**PROMPT**
No line before the one holding "The image size is (704, 396)." is to be copied; that line and all after it, through the end of the listing, are returned exactly, minus pictures.

**TASK INPUT**

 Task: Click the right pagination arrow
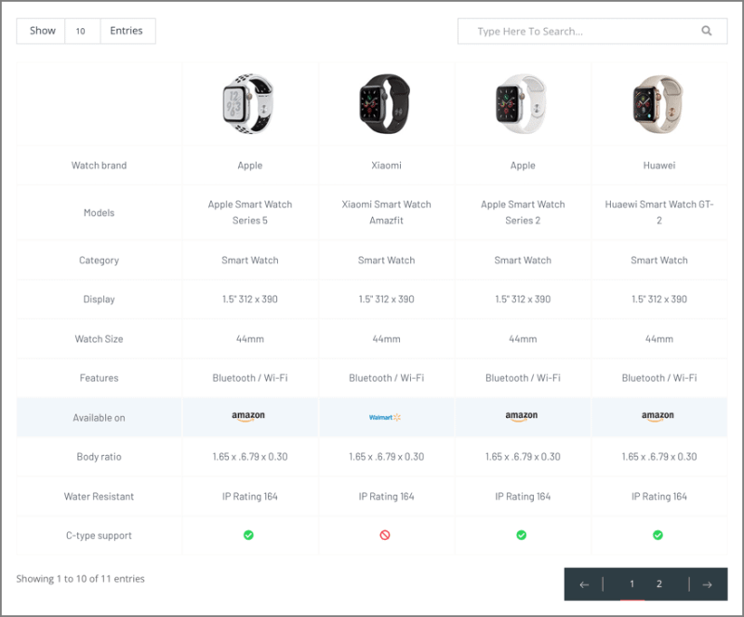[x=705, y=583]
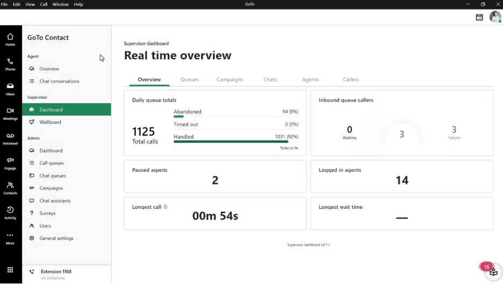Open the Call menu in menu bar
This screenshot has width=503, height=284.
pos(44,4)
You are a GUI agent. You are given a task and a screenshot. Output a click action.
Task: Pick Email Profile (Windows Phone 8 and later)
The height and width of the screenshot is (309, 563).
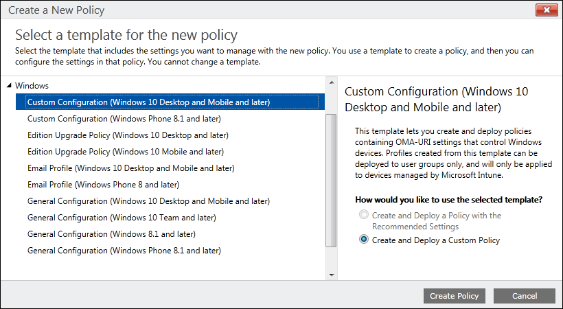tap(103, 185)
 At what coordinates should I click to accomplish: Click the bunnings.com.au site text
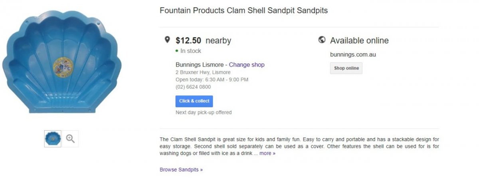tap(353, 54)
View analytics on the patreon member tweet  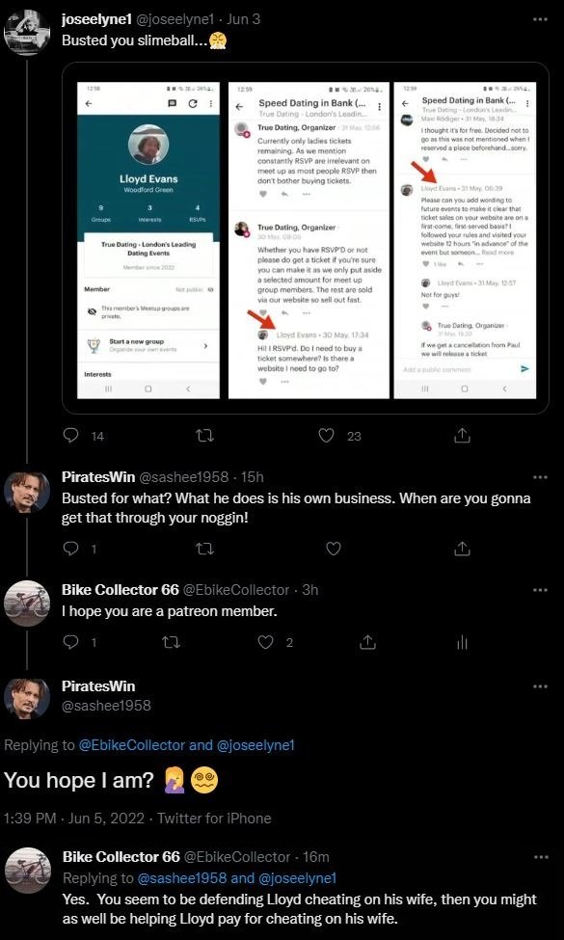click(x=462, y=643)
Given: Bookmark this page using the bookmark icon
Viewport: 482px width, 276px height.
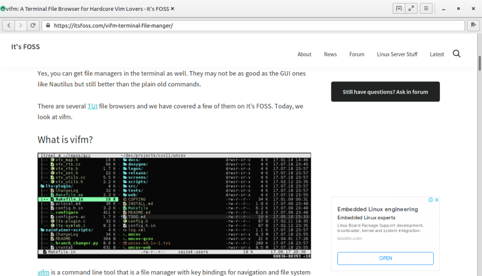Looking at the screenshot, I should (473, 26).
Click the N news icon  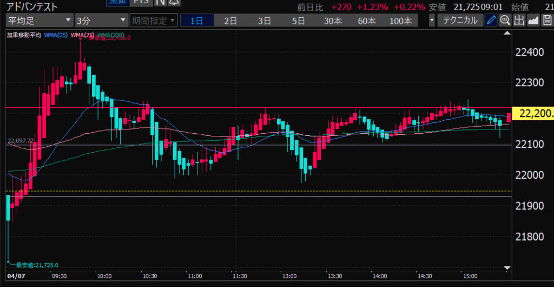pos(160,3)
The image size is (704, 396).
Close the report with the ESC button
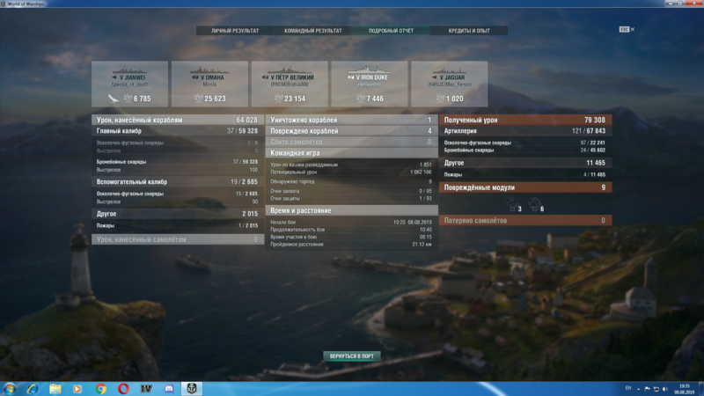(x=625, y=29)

**SOLUTION**
The image size is (704, 396).
Close the report with the ESC button
(x=625, y=29)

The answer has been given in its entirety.